**** Supplied text
I don't know what that curve looks like so I can't say if that's appropriate. However, theta is non linear and can be easily determined by utilizing an option pricing formula (Black Scholes, etc.).

CHWY is now at $58.70 and if I sell, I would make about $1,500. I believe it will go up much higher in the next year. I am just wondering if there is a strategy I am missing instead of holding the call. How do you suggest that I play this?

There are many ways to play this and which adjustment that you choose to employ depends on the trade offs that you are will to accept. I'll just mention a few.

  • If you're bullish, you'll get the most bang for the buck if you do nothing. Just ride the wave...

  • If you want to book some gains and reduce your money at risk, roll your calls up as CHWY rises. The drawback to this is that it will lower your total delta. In addition, since this is a LEAP, B/A spreads will be wide and slippage will be high.
********
**What this task involves:**
Continue the discussion of the CHWY call options from its last sentence onward.
**** Collected material
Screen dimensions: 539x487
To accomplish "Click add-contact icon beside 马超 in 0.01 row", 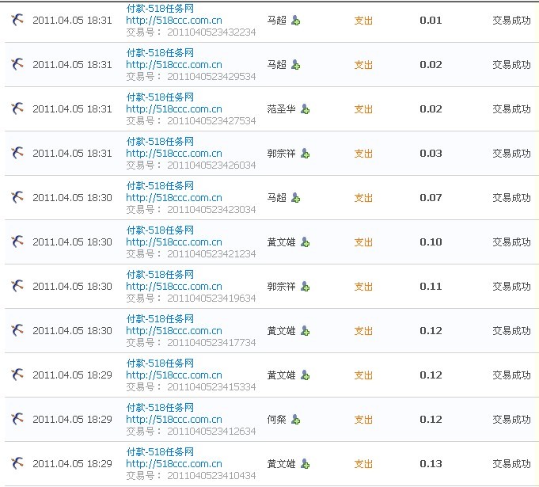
********
**Output of the task:**
  • If you're really bullish, when you roll the calls up pyramid them. For example, you could sell your four $50 calls, buy five $60 calls, increasing your total delta, and put some cash in your pocket. This leverage would pay off nicely if CHWY rises as you believe (hope?). OTOH, with a higher total delta, you'll lose more if CHWY drops.

  • If the gain becomes large enough, at some point you can buy a put to lock in some of that gain, creating a hard stop (the new position is a strangle). The disadvantages are (1) the cost of the put is thrown away, lowering potential profitability and (2) put cost is high if implied volatility is high which means much less gain is locked in (CHWY has moderately high IV). Evaluate for viability.

  • Sell shorter term OTM calls, convert to a diagonal spread. This brings in premium, lowering cost basis. The drawback is that it caps your upside and you won't be happy if CHWY blows through that higher OTM strike.

The short answer? What's best depends on what CHWY does in the future. What's my prediction for that?

It is certain

Reply hazy try again

Concentrate and ask again

Cannot predict now

Without a doubt

Don't count on it

Very doubtful

Outlook good

.

.

.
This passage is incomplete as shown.